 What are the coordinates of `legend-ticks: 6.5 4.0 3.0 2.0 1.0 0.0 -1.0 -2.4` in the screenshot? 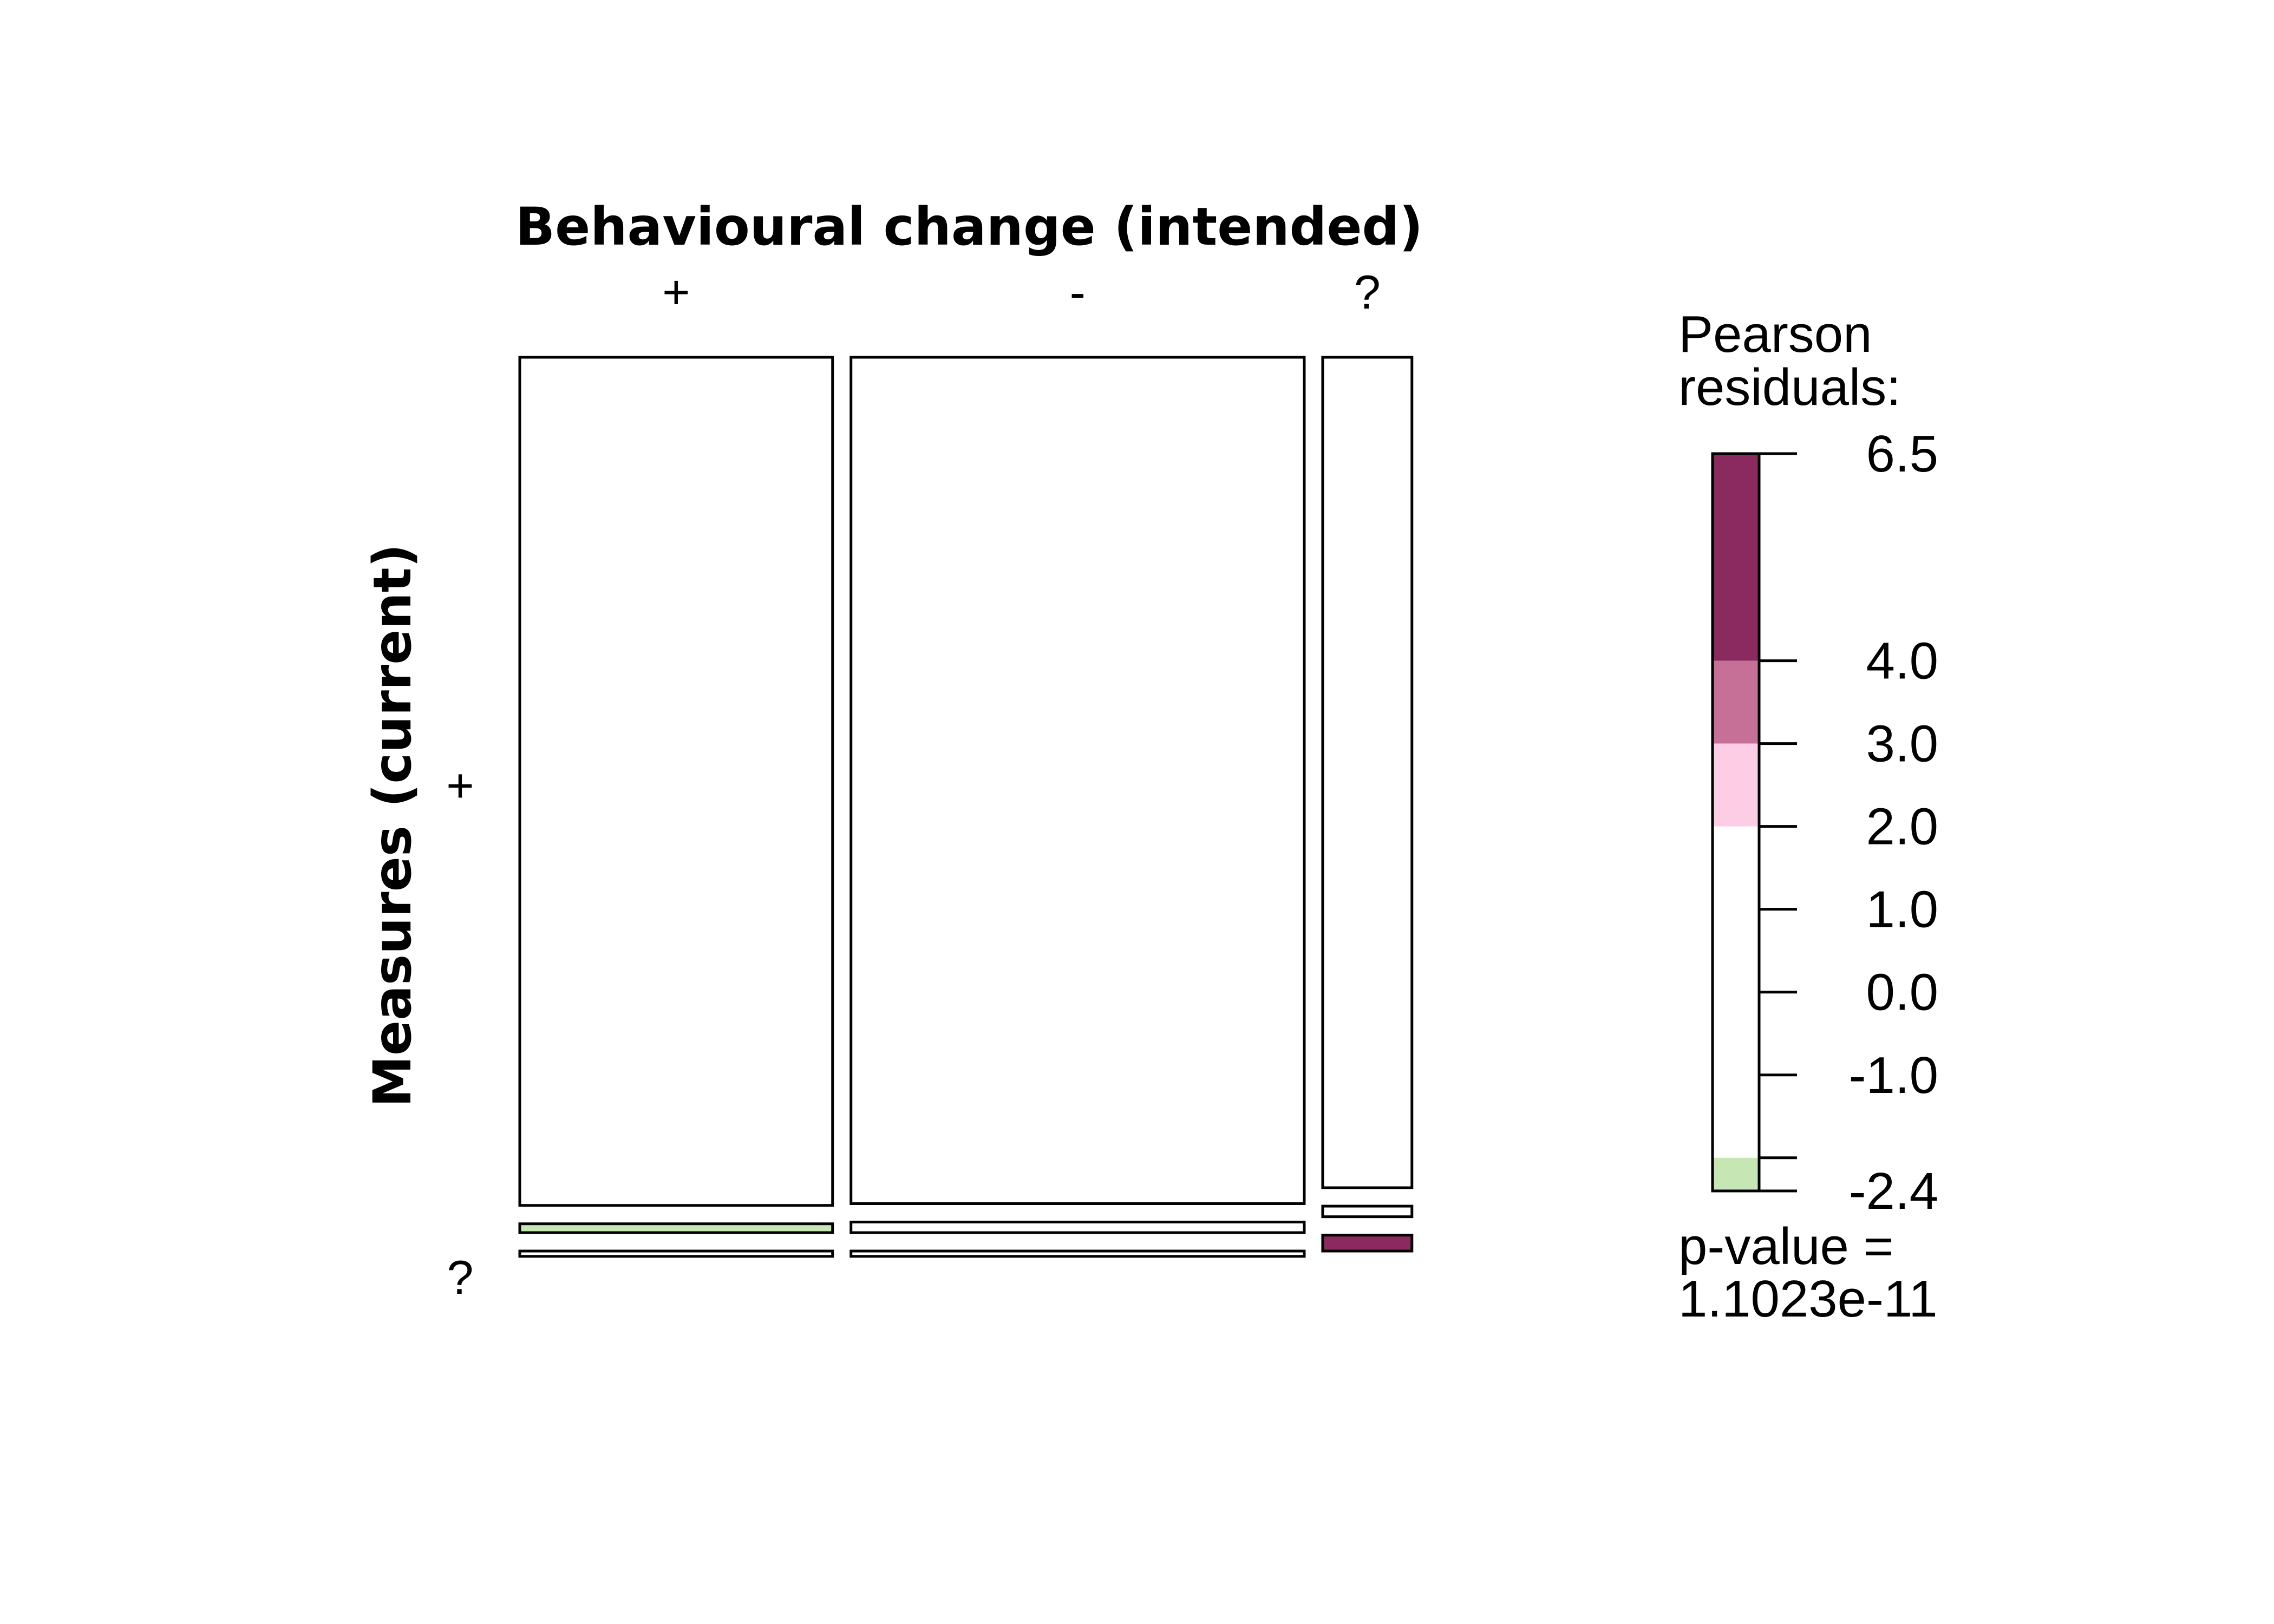 It's located at (1849, 822).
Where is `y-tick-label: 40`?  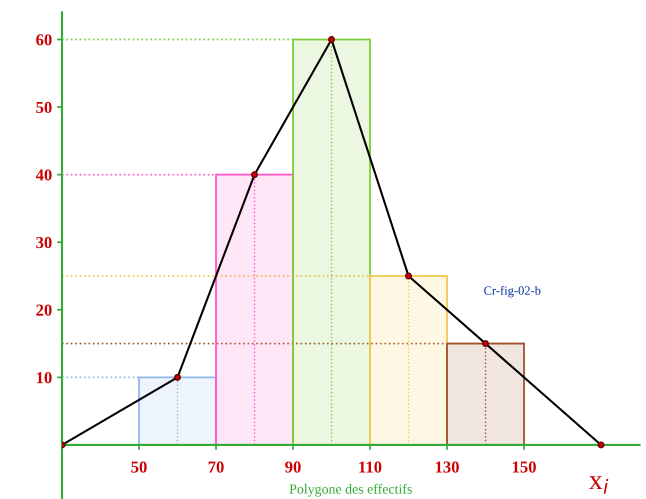 y-tick-label: 40 is located at coordinates (44, 175).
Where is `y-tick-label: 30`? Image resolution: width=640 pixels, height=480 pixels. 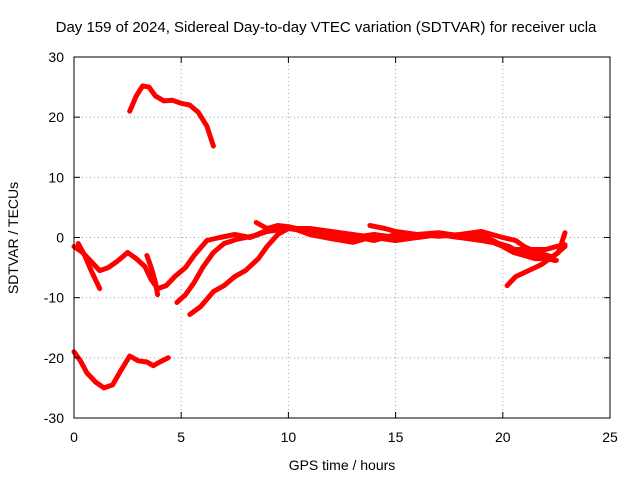
y-tick-label: 30 is located at coordinates (56, 57).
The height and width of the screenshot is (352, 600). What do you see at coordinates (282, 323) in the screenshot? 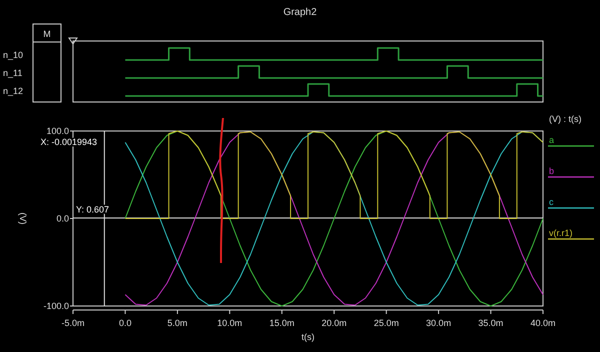
I see `x-tick-label: 15.0m` at bounding box center [282, 323].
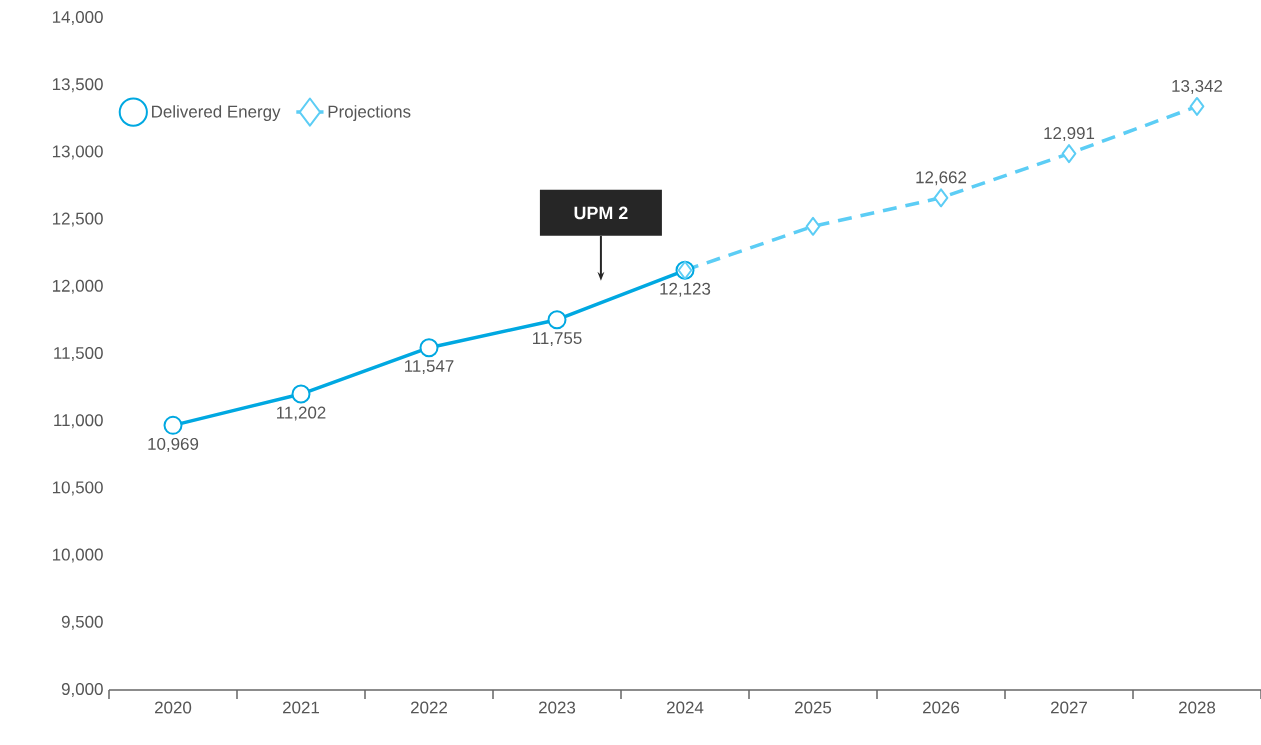 Image resolution: width=1261 pixels, height=745 pixels. What do you see at coordinates (216, 113) in the screenshot?
I see `legend-label: Delivered Energy` at bounding box center [216, 113].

§ **Problem requirements**
Arrange the records between the lines holding "pixels, height=480 pixels." and "y-tick-label: 30 is", inclusive, as a two-column CSV with the header instruction,response. Give one row per record, with each field quoted, line breaks replaced by spaces, and the pictures left out.

§ **Expected output**
instruction,response
"Where is `y-tick-label: 30`? Image resolution: width=640 pixels, height=480 pixels.","y-tick-label: 30 is located at coordinates (56, 57)."